Today I’m here to chat with you about one of my personal favorite phrases from my Jesus Culture upbringing: Guard your heart.
“Guard your heart” has been super prevalent in my life recently, as I discovered about a month ago that I am terrified to open myself up to anyone who isn’t going to be my husband. Furthermore, I’m terrified of having a husband! Ha! So what’s a girl to do with that conundrum than dive into the internalization of youth group lessons and blame church?
This is a half joke. But here we go.
Evangelicals LOVE the term “Guard your Heart.” The concept is based on Proverbs 4:23 “Above all else, guard your heart, for it is the wellspring of life.” This verse is actually so beautiful I’m super pissed the message was tainted so heavily in my learning about it.
Guard Your Heart = Don’t have boyfriends who won’t become your husband.
I’m not kidding. Really! That was the message!
Guard your heart with all diligence, for out of it is the wellspring of life (New Heart English)
For if you have boyfriends who won’t lead to being a husband, you’ll be giving away pieces of your heart to boys like cheap candy at the Taney County Veterans Day Parade and then what will you have left over for Jesus? The Jesus who deserves YOUR WHOLE HEART. Furthermore, the more boyfriends you have that don’t end in marriage, the less of yourself you’ll have for your future husband.
Well shit. Betta guard dat heart, MJ.
So how does one go about guarding their heart aka not having boyfriends who will distract from pursuit of the Lord/preparation for future husbo when your teenage heart/libido wants nothing more than to have lots of boyfriends? Well, I had two options really:
Stay away from the D entirely until I was ready to get married. Then I'll get all the D!
Date a guy that was so obsessed with Jesus, I had no opportunity to be distracted from G-O-D because our entire relationship centered around Him (God). This was called dating a “spiritual leader” and would definitely lead to marriage. Who cares if you have nothing in common? You both love Jesus and that is enough.*
*These kinds of relationships usually ended when one person in the relationship realized they were bored to tears by their bf/gf , but instead of just saying that, they used the excuse “You’re distracting me from my relationship with God" to break up.

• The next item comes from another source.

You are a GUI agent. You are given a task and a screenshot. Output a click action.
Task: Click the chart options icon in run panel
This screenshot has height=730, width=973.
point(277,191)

In high school, I fell mostly into the first category. I didn’t allow myself to have a boyfriend until I turned 18 because 18 seemed like a good age to start prepping for marriage. So naturally I dated the baddest boy in school because Grease ruined us all. Then I calmed down, got serious about this husband search, and dated a nice #spiritualleader who is now a General Baptist youth pastor. At least I think? Idk his goatee would suggest so.
By college I knew remaining single until God magically sent me a fiance` was not going to happen. 1. I’m impatient 2. I’m horny. So I settled for the “Let’s have a love triangle with Jesus” romantic life until further notice.

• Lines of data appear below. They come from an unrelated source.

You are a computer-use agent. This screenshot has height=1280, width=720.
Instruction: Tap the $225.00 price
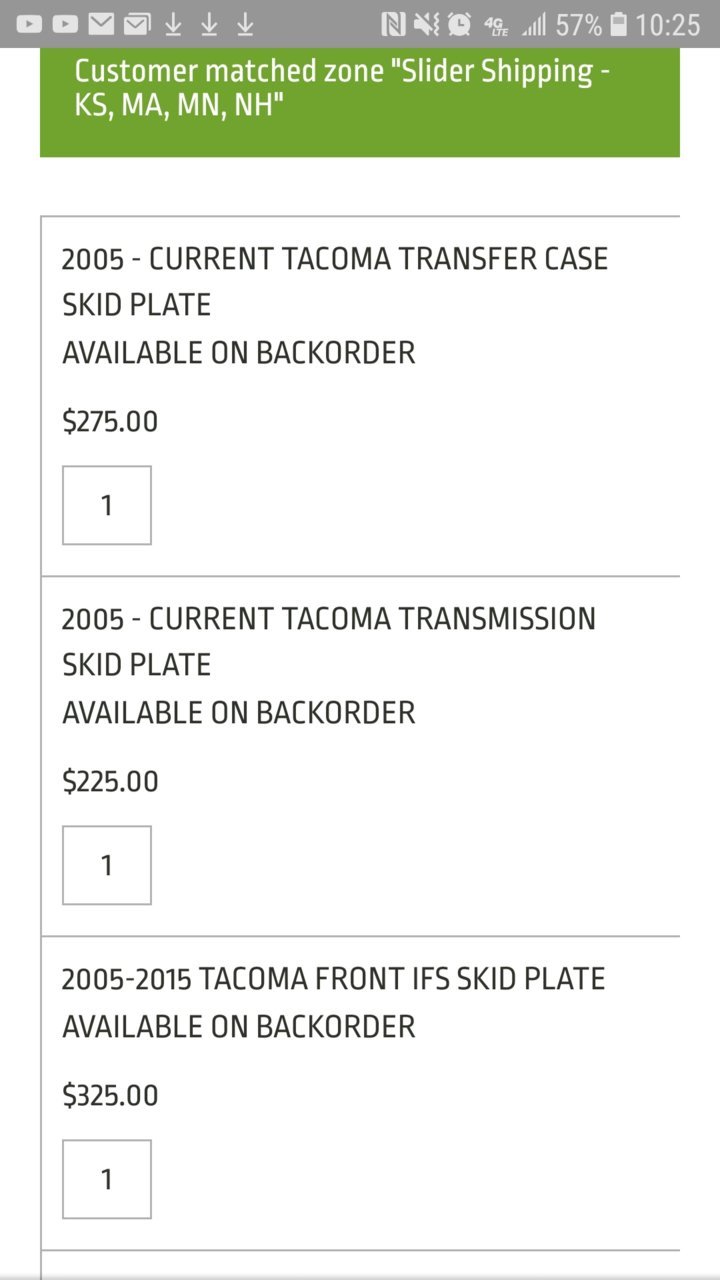tap(110, 781)
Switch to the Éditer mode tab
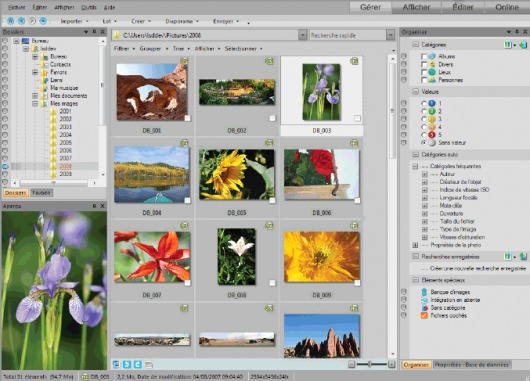The height and width of the screenshot is (381, 530). pos(462,7)
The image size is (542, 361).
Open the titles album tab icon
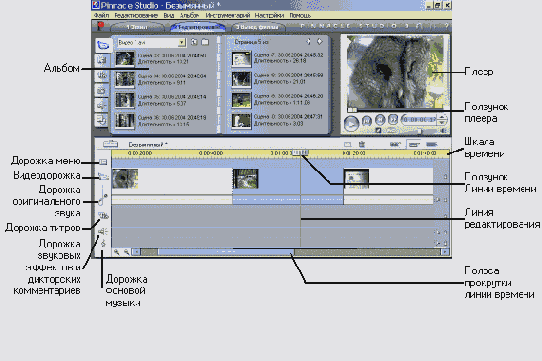102,75
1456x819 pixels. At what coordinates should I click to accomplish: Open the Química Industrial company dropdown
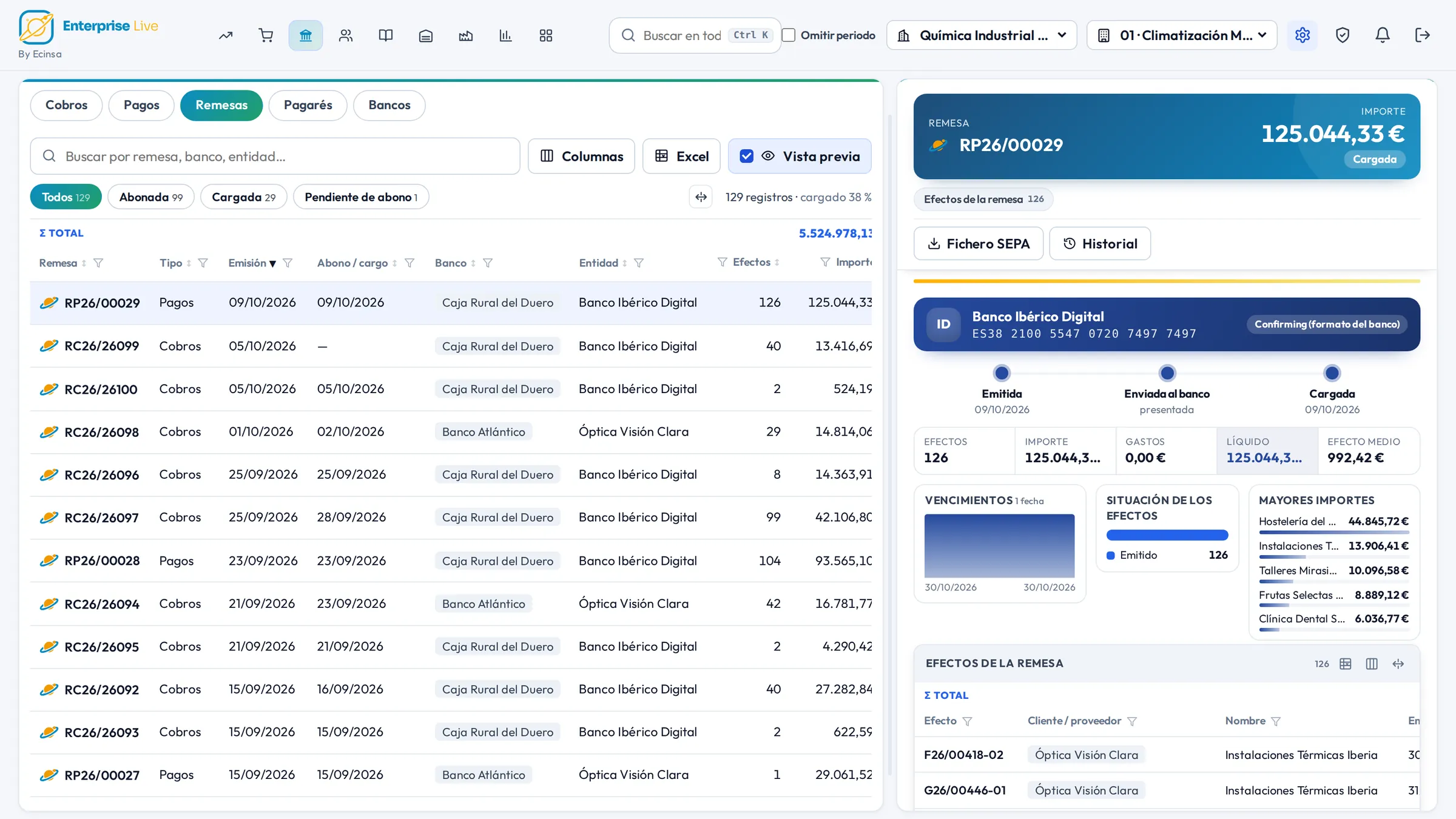[x=982, y=35]
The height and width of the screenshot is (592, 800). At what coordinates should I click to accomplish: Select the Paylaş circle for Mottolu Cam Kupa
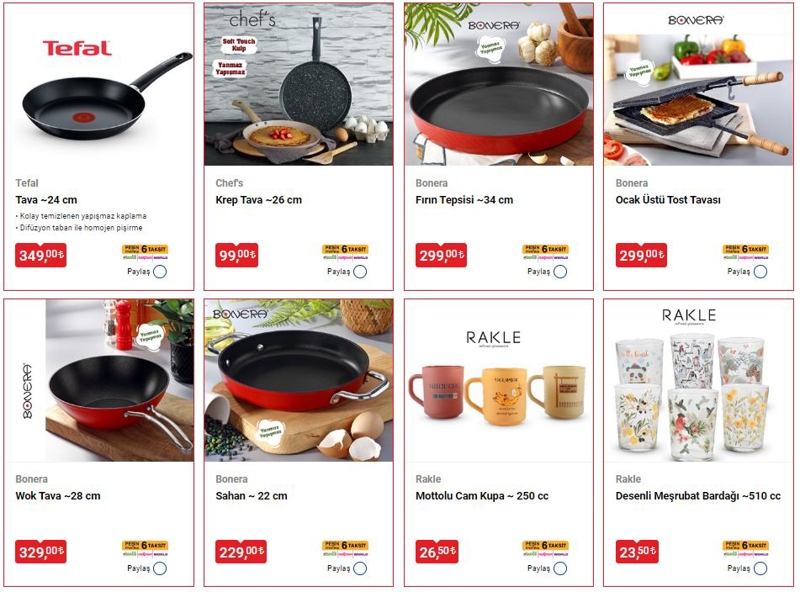[560, 568]
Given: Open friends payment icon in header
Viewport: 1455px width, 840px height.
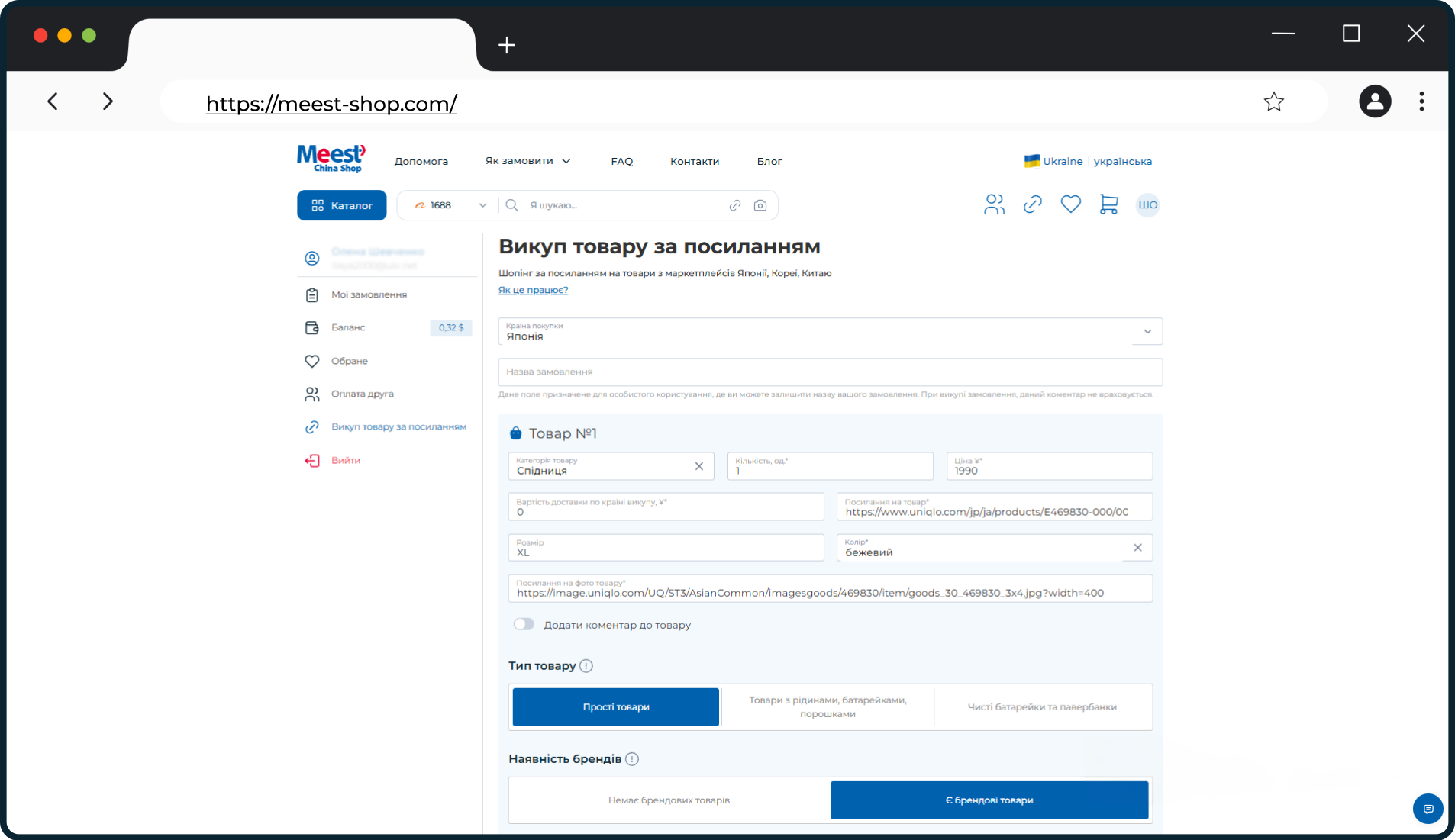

The problem was my college boyfriend was super hot. And super Catholic. Which was not ideal for a mostly-Baptist-raised preacher’s daughter.** Regardless, I was for real obsessed with my boyfriend. And the more obsessed/in love I became with him, the more time I wanted to spend with him and not Jesus. This can’t be good! Does this mean my boyfriend is not being a spiritual leader? Does this mean I should get a new boyfriend to whom I’m not at all attracted and sort of bored with so that spending time reading my Bible is more appealing than making out or getting lady boners while watching him perform at A Capella concerts? Probably.
**Imma do a whole blog sometime on the Baptist/Catholic beef. It’s mostly one-sided as the Catholics have the Pope so what competition is there really?
I broke up with him right after a mission trip to Indonesia. Because Catholic boyfriend simply had too much of my heart. That part of my heart needed to be handed back to Jesus and protected for my spouse. I mean, what if Jesus wants me to move to Indonesia to spread the Gospel forever with my future husband (who def can't be Catholic) and I never know because I am too busy loving my current boyfriend? Must. Break. Up.
Guard your heart with all vigilance, for from it are the sources of life (NET)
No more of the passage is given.